Mean monthly temperatures from the Winnipeg International Airport revealed consistent trends of increasing temperatures during the months of the study, though trends for February and March were stronger than those for April and May. The actual change in temperature ranged from 0.6C in April to 3.8C in February. We believe that these temperature increases over the long term are significant biologically, because temperature increases of <1C have been interpreted as climate warming (Houghton et al. 1996, International Institute for Sustainable Development and Manitoba Clean Environment Commission 2001). The lack of significant trends in temperatures over time is likely related to the large fluctuations in temperatures from year to year (Fig. 2). However, the general trend was clearly for increasing temperatures for all four months, which provided evidence for climate warming.

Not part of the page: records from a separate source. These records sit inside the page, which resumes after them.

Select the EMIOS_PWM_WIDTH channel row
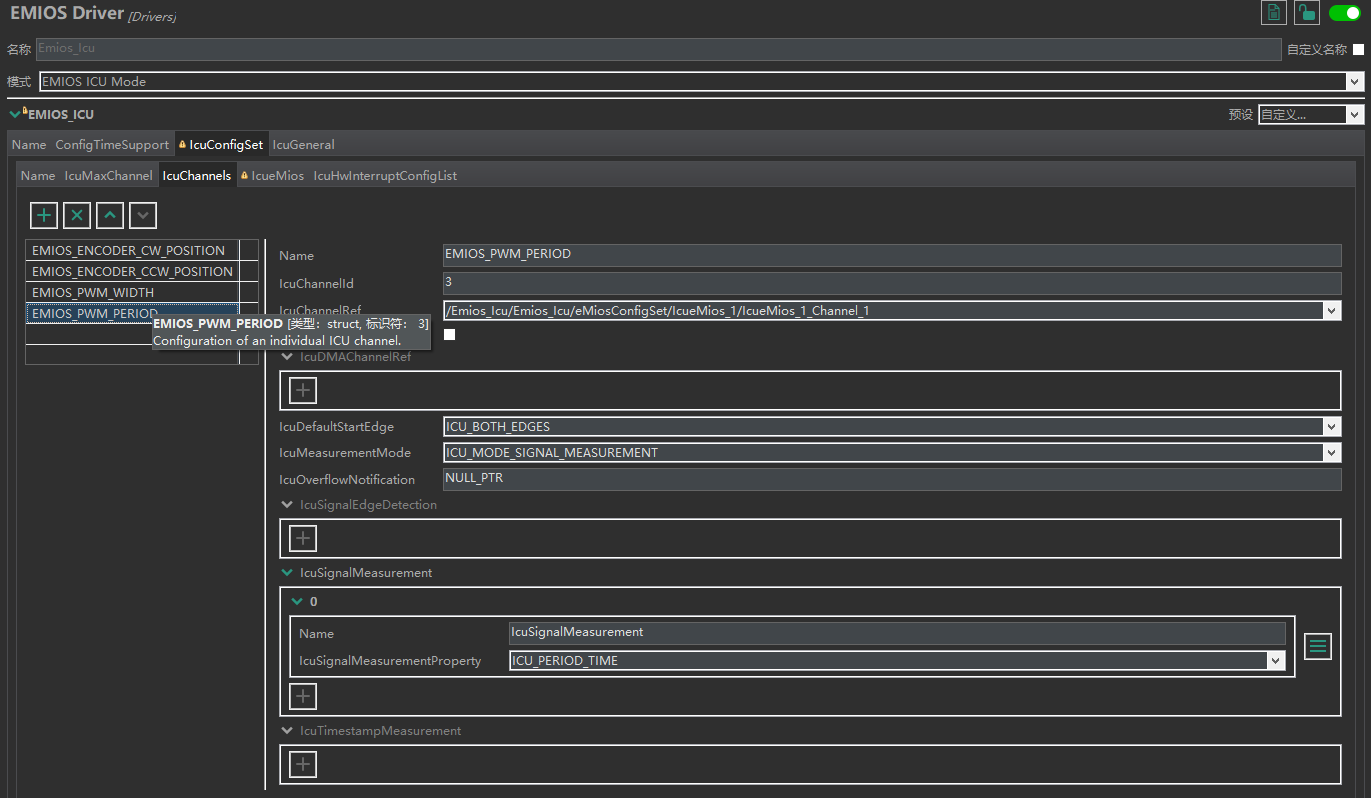The height and width of the screenshot is (798, 1371). (x=130, y=292)
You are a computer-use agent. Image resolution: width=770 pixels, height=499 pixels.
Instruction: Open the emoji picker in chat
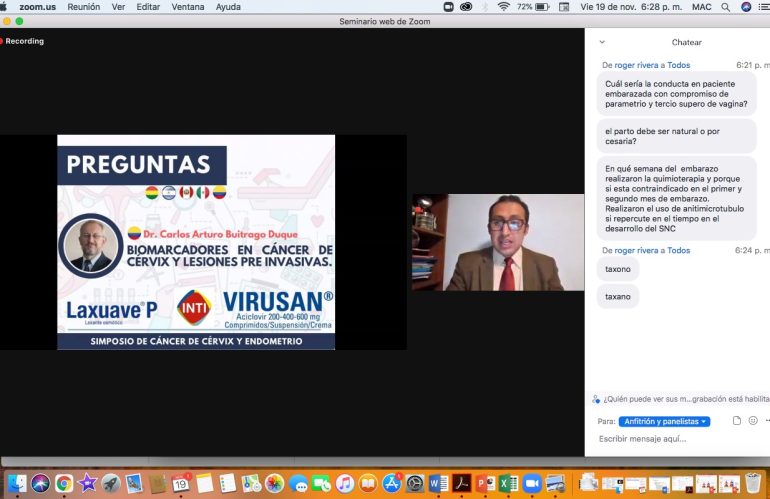(753, 420)
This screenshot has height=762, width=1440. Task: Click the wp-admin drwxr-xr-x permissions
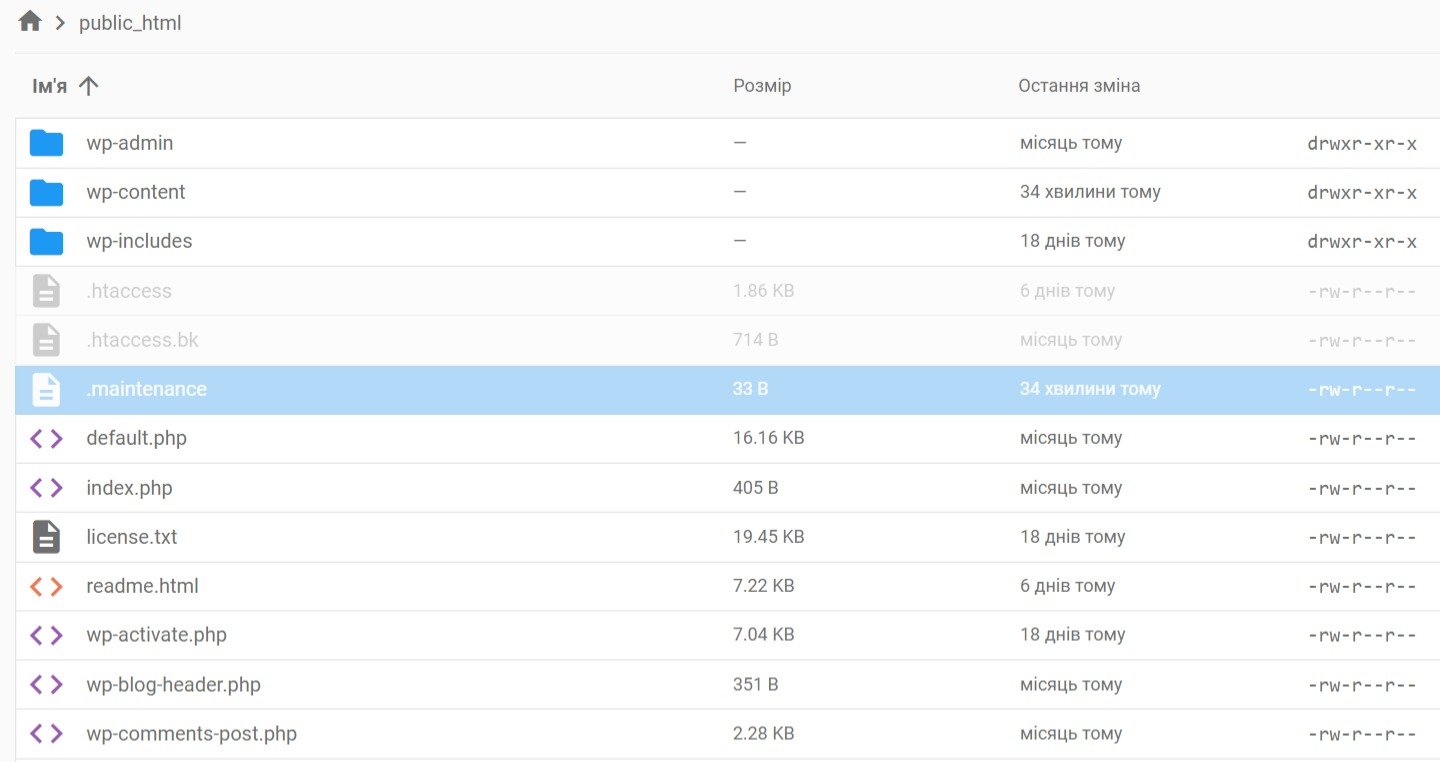[x=1361, y=143]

About one-third of the species we considered showed significant trends in arrival date over the 63-year study period. All but two of those species arrived significantly earlier. Greater and Lesser yellowlegs were the only species that arrived significantly later. Arrival dates advanced substantially for some species (e.g. Hooded Mergansers arrived 32 days earlier by the end of the study period). Thus, several species have advanced their migration arrival date at Delta Marsh over time as temperatures have increased.

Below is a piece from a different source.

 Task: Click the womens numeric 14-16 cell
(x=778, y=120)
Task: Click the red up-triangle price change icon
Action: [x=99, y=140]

A study from Aweme, Manitoba, ~115 km southwest of Delta Marsh, provides some additional comparative evidence for advanced migration arrival dates during the earlier part of the 20th century. Griddle (1922) summarized dates of first spring sightings of birds from 1895 to 1920. Similar to our findings, Horned Larks were, on average, the first spring migrants to arrive, and Common Nighthawks among the last. As an example, the mean arrival dates for the Canada Goose, Mallard, and Killdeer at Delta Marsh (1939-2001) have each advanced three days compared with the mean arrival dates for those species between 1895 and 1920 at Aweme. However, not all species have advanced between these two periods, and these comparisons should be interpreted cautiously, because the habitats and observational effort at the two sites differed substantially.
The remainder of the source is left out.